Chapnews – Nasional – Jakarta – Sebuah usulan signifikan terkait Rancangan Undang-Undang (RUU) Kewarganegaraan Republik Indonesia (RI) telah diserahkan oleh Keluarga Perkawinan Campuran (KPC) Melalui Tangan Ibu (Melati) kepada Menteri Hukum (Menkum) Supratman Andi Agtas.

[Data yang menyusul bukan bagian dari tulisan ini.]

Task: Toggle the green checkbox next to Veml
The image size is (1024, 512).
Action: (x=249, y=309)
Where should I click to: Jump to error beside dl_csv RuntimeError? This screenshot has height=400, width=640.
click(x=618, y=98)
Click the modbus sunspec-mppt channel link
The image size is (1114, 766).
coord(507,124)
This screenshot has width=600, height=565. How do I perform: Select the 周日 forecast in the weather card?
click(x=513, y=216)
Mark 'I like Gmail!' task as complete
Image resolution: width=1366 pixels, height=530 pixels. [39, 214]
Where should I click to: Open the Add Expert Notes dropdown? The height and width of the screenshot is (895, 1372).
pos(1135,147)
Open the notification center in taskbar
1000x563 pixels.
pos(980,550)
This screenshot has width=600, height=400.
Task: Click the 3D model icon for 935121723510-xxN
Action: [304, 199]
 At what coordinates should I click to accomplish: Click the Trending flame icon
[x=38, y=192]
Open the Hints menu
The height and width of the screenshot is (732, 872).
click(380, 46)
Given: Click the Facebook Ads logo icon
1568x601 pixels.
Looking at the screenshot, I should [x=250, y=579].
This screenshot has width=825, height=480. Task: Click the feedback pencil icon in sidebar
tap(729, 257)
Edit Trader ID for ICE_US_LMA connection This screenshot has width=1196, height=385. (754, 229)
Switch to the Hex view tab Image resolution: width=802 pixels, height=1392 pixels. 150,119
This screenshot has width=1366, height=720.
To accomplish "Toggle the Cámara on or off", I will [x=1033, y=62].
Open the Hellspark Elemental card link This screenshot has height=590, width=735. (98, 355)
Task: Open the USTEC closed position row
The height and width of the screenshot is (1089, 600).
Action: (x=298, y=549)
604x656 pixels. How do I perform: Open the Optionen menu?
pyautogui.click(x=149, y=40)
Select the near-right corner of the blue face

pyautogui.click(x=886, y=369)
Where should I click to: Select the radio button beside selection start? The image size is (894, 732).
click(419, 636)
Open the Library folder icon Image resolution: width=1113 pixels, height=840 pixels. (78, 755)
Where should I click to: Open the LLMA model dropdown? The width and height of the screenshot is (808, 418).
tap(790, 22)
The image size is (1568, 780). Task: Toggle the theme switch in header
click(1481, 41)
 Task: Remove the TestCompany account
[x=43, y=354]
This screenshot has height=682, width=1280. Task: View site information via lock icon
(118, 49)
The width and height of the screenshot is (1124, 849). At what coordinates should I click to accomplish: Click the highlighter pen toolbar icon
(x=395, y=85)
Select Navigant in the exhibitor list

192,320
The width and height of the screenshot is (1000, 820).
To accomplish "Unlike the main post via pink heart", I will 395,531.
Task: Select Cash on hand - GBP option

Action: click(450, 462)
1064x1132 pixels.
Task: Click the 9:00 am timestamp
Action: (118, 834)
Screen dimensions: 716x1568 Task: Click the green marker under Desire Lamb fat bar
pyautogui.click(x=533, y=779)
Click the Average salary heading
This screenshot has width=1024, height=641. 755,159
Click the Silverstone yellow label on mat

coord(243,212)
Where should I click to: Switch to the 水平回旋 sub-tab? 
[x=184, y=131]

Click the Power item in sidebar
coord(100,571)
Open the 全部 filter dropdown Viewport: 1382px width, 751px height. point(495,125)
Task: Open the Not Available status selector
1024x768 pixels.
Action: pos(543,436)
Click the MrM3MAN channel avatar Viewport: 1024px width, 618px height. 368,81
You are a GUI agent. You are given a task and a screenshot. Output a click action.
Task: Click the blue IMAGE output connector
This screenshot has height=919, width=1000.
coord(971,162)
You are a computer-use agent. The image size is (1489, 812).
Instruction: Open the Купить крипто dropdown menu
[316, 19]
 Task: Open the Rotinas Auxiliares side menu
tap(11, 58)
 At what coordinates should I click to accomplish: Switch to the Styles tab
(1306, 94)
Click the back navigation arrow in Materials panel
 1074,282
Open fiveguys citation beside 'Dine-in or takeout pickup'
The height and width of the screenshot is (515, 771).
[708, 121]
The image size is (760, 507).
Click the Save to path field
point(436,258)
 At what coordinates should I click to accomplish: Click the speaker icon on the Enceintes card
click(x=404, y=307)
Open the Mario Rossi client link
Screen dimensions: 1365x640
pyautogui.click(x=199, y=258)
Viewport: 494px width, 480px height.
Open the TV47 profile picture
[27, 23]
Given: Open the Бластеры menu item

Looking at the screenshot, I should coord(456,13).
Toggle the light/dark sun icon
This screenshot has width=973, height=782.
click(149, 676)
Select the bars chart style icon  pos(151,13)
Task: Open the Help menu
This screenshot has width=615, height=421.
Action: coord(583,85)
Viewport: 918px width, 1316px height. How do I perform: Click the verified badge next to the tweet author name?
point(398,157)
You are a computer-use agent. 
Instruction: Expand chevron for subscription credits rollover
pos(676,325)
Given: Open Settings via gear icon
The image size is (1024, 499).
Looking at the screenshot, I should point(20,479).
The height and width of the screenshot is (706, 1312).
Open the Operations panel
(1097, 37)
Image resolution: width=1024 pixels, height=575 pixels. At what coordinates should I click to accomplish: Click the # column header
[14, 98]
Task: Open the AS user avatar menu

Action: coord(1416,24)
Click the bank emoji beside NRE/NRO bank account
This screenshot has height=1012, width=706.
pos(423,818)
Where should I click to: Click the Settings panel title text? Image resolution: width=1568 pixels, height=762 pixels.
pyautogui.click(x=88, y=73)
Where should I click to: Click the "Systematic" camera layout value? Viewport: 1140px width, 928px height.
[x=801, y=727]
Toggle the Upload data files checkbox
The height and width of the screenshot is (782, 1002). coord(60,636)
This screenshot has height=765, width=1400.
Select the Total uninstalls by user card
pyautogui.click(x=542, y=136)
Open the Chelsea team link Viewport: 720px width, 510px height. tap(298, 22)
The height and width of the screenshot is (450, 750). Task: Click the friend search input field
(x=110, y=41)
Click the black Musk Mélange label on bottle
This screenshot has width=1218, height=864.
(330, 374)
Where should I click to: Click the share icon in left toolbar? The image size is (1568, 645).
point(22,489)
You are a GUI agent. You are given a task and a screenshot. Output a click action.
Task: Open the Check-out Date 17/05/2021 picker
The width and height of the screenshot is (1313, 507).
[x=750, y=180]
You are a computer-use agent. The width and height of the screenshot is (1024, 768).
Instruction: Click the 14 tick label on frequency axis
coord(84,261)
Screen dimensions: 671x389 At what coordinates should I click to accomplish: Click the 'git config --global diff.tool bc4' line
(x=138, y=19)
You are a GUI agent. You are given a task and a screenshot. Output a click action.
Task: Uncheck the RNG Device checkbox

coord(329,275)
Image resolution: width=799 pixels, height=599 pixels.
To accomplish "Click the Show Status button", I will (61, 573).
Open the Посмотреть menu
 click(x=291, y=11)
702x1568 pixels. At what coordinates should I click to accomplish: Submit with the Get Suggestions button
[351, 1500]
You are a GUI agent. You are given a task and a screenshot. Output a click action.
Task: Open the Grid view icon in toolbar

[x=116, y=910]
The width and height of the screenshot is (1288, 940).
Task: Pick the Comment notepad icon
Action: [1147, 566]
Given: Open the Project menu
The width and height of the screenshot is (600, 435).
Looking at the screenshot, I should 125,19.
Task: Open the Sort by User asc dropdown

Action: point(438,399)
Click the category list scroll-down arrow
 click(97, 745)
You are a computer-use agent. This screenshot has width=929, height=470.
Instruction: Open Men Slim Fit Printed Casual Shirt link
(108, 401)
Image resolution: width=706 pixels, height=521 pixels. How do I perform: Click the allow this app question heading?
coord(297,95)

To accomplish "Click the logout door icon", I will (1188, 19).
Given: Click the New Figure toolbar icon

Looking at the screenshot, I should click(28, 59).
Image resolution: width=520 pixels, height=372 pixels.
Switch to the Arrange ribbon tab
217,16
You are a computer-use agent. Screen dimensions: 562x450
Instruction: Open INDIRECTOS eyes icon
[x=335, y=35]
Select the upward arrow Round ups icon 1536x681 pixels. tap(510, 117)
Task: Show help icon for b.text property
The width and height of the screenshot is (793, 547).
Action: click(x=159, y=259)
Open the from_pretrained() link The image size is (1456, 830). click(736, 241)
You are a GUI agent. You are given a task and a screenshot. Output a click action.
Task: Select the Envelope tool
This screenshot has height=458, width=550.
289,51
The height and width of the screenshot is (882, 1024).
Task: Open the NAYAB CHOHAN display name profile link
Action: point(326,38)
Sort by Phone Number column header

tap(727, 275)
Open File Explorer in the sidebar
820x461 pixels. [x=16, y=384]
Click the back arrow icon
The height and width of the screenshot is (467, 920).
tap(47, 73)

Inti dari rekomendasi tersebut adalah skema ’18+10′, yang memungkinkan Anak Berkewarganegaraan Ganda (ABG) untuk menentukan pilihan kewarganegaraan mereka hingga usia 28 tahun, jauh lebih lama dari ketentuan saat ini.
Ketua KPC Melati, Rinawati Prihatiningsih, dalam keterangan tertulisnya pada Rabu (2/9), menjelaskan bahwa skema ini bertujuan memberikan waktu yang lebih realistis bagi ABG. "Kami mengusulkan kesempatan bagi anak untuk memilih kewarganegaraan sejak usia 18 tahun hingga paling lambat usia 28 tahun," ujar Rinawati. Ia menekankan bahwa perpanjangan batas waktu ini krusial agar keputusan yang diambil didasari oleh kematangan berpikir, bukan ketergesaan administratif.

Rinawati menambahkan, pengalaman keluarga perkawinan campuran menunjukkan bahwa usia 18 hingga 20-an awal seringkali masih diisi dengan pendidikan tinggi, awal karier, atau ketergantungan ekonomi pada orang tua. "Formula 18+10 hingga usia 28 tahun akan memberi mereka ruang untuk menyelesaikan pendidikan, membangun kemandirian, dan membuat pilihan yang lebih matang dan berdampak permanen," jelasnya. Penting untuk digarisbawahi, skema ini bukan berarti kewarganegaraan ganda tanpa batas, melainkan penentuan satu kewarganegaraan dengan tenggat waktu yang lebih fleksibel. "Jangan sampai Indonesia kehilangan anak-anaknya hanya karena tenggat administratif yang terlalu singkat," tegas Rinawati.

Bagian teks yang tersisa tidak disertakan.